What the task requires:
The response must consist of all the records, retyped exactly.

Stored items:
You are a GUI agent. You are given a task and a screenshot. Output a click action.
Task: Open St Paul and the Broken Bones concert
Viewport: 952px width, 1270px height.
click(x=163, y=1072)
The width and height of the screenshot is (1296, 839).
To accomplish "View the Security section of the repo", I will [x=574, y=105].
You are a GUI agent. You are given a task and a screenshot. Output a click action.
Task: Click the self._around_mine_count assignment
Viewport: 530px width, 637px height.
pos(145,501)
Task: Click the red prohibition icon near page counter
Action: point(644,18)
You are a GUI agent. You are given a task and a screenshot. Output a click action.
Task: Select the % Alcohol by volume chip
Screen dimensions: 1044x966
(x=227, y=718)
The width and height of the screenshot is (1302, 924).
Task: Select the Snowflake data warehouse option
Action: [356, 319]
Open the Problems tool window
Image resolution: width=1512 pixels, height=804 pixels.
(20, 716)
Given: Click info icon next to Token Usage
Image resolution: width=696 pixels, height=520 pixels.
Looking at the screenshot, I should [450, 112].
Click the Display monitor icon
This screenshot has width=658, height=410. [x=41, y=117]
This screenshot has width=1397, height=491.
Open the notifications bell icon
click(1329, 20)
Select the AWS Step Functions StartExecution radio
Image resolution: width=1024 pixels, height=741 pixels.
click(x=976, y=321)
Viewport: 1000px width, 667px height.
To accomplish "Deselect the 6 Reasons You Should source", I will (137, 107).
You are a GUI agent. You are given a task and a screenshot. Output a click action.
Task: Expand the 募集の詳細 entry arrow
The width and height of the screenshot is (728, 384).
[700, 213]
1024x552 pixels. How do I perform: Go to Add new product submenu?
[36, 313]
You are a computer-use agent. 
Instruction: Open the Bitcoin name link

Your response:
You are a GUI agent. You are given a task and a screenshot. Output a click action.
Task: Open St Paul and the Broken Bones concert
Viewport: 952px width, 1270px height.
click(x=163, y=1072)
The width and height of the screenshot is (1296, 839).
To accomplish "View the Security section of the repo", I will [x=574, y=105].
You are a GUI agent. You are given a task and a screenshot. Output a click action.
Task: Click the self._around_mine_count assignment
Viewport: 530px width, 637px height.
pos(145,501)
Task: Click the red prohibition icon near page counter
Action: point(644,18)
You are a GUI agent. You are given a task and a screenshot. Output a click action.
Task: Select the % Alcohol by volume chip
Screen dimensions: 1044x966
(x=227, y=718)
The width and height of the screenshot is (1302, 924).
Task: Select the Snowflake data warehouse option
Action: [356, 319]
Open the Problems tool window
Image resolution: width=1512 pixels, height=804 pixels.
(20, 716)
Given: Click info icon next to Token Usage
Image resolution: width=696 pixels, height=520 pixels.
Looking at the screenshot, I should [450, 112].
Click the Display monitor icon
This screenshot has width=658, height=410. [x=41, y=117]
This screenshot has width=1397, height=491.
Open the notifications bell icon
click(1329, 20)
Select the AWS Step Functions StartExecution radio
Image resolution: width=1024 pixels, height=741 pixels.
click(x=976, y=321)
Viewport: 1000px width, 667px height.
To accomplish "Deselect the 6 Reasons You Should source", I will (137, 107).
You are a GUI agent. You are given a task and a screenshot. Output a click action.
Task: Expand the 募集の詳細 entry arrow
The width and height of the screenshot is (728, 384).
[700, 213]
1024x552 pixels. How do I perform: Go to Add new product submenu?
[36, 313]
You are a computer-use agent. 
Instruction: Open the Bitcoin name link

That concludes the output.